Who Should Use MemPalace in 2026? (And Who Should Look Elsewhere)
MemPalace is the best free AI memory system available in 2026 for individual developers and small teams, full stop. It scores 96.6% on LongMemEval — outperforming every free alternative and most paid ones — at zero ongoing cost, with full local data control and 19 MCP tools that integrate seamlessly with Claude Code. Independent benchmarks confirm the score is real and reproducible in raw mode. But best-in-class accuracy on a benchmark doesn’t automatically mean the right fit for every production scenario. The correct decision between MemPalace, Mem0, and Zep comes down to three factors: your user count (single vs. multi-tenant), your data privacy requirements (self-hosted vs. cloud-managed), and your tolerance for the known SQLite scalability limits. Below is a structured breakdown of which deployments should use MemPalace and which should pay for managed alternatives — with specific thresholds rather than vague recommendations.
Use MemPalace If:
- You’re building a personal AI assistant, developer tool, or small-team internal tool
- Data privacy is a hard requirement (legal, medical, enterprise compliance)
- You want MCP integration with Claude Code without API cost overhead
- You’re prototyping an agent and want to validate memory architecture before paying for cloud services
- Your drawer count will stay under 100K (safe margin before the SQLite limit)
Look Elsewhere If:
- You’re building multi-tenant SaaS with thousands of users each needing persistent memory
- You need concurrent write throughput from multiple parallel agents
- Your use case demands semantic consolidation (tracking single preferences that update over time)
- You need production SLAs, managed infrastructure, or enterprise support contracts
The Verdict
For the $0 price point, MemPalace delivers remarkable accuracy. The SQLite scalability ceiling is real but avoidable at most usage levels. If you’re running agents on Claude Code today and want persistent memory that actually works — not a 70% benchmark from two years ago — install MemPalace, use raw mode, and start building. Switch to Mem0 or Zep when your user count or memory volume genuinely demands it.
FAQ
Is MemPalace really free? Yes. MemPalace is MIT-licensed and runs entirely on local hardware. There are no API costs, subscription fees, or usage limits. The only cost is disk space and compute for ChromaDB vector operations, which run on CPU without GPU requirements.
What’s the difference between MemPalace raw mode and AAAK compression mode?

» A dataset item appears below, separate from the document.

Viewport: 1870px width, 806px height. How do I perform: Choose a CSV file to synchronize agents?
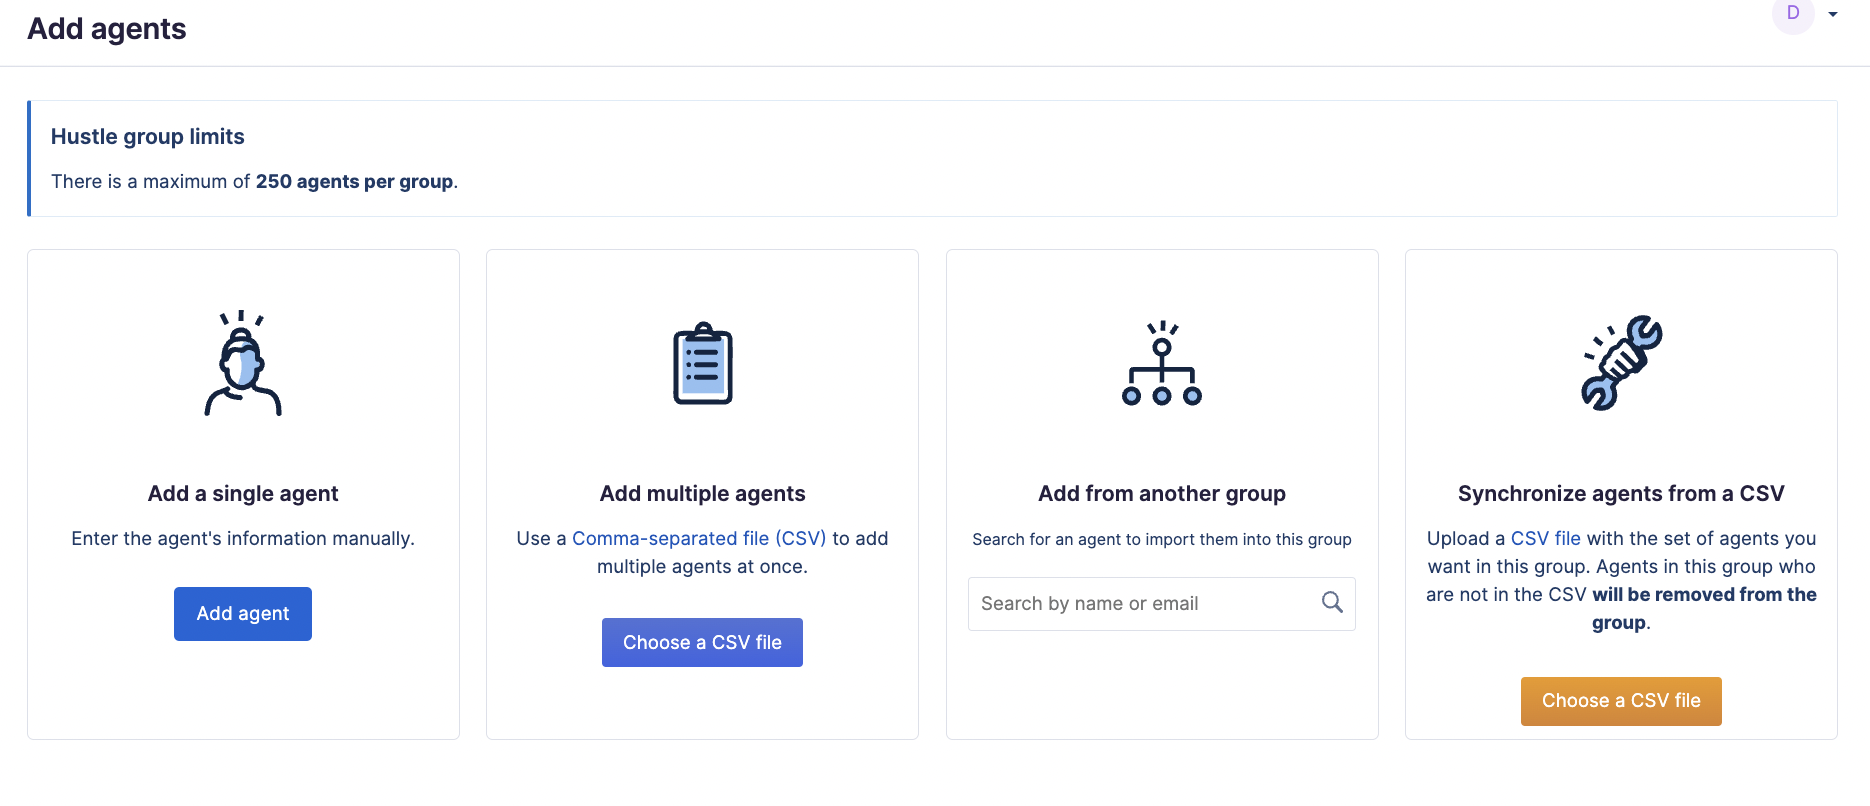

Raw mode stores conversations verbatim without compression, achieving 96.6% LongMemEval accuracy but consuming more disk space (~10M tokens/year for daily use). AAAK compression reduces storage 30x but drops accuracy to 84.2%. Use raw mode for best results; enable AAAK only when storage is genuinely constrained.
How does MemPalace integrate with Claude Code?

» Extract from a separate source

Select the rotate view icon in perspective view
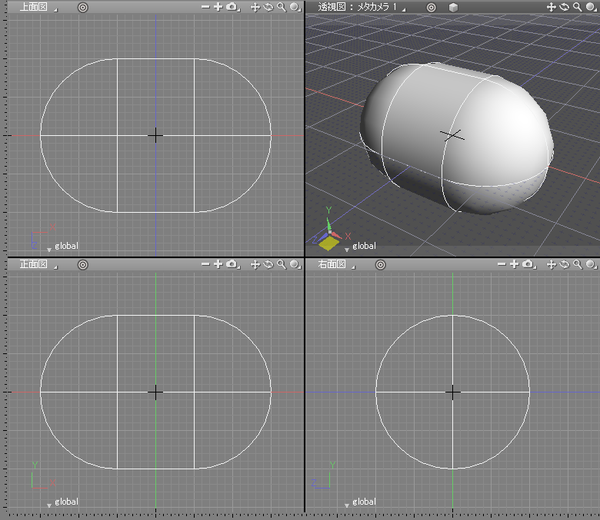[564, 7]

MemPalace acts as an MCP server, and Claude Code auto-discovers all 19 memory tools when you add mempalace serve to your MCP server config. No custom tool definitions needed. The integration covers memory search, storage, knowledge graph queries, and agent diary writing.
Is MemPalace production-ready? For single-user or small-team deployments with under 100K memory drawers, yes. For high-concurrency multi-tenant deployments, SQLite becomes a bottleneck and the 116K+ drawer crash is a known production risk. The maintainers are actively working on fixes, but as of May 2026 this is an open issue.
How does MemPalace compare to Mem0 on accuracy? MemPalace scores 96.6% on LongMemEval in raw mode; Mem0 scores approximately 85%. The 11-point gap is meaningful for long-horizon agent tasks. However, Mem0 handles semantic consolidation (updating existing facts rather than appending new chunks) and scales better for multi-user deployments.